__TASK TO COMPLETE__: From the records below, determine the number of lines containing "will". Output that number alone.

┌──

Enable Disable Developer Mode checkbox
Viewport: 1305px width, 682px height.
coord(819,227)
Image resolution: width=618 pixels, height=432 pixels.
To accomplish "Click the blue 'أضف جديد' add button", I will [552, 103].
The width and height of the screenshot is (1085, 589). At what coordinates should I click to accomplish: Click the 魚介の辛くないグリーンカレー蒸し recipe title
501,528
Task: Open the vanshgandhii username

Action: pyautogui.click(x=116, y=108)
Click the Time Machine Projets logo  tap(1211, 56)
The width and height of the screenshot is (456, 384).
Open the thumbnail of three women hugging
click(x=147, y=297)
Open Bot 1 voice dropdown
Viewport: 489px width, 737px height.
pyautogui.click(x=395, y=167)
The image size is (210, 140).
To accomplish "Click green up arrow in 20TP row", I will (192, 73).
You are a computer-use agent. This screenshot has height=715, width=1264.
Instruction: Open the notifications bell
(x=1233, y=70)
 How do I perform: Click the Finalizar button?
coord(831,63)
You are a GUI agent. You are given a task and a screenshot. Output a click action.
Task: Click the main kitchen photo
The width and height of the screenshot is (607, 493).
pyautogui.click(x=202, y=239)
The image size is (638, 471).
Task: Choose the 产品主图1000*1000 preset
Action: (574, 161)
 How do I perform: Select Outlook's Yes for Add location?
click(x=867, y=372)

└──

__WRITTEN SOLUTION__: 2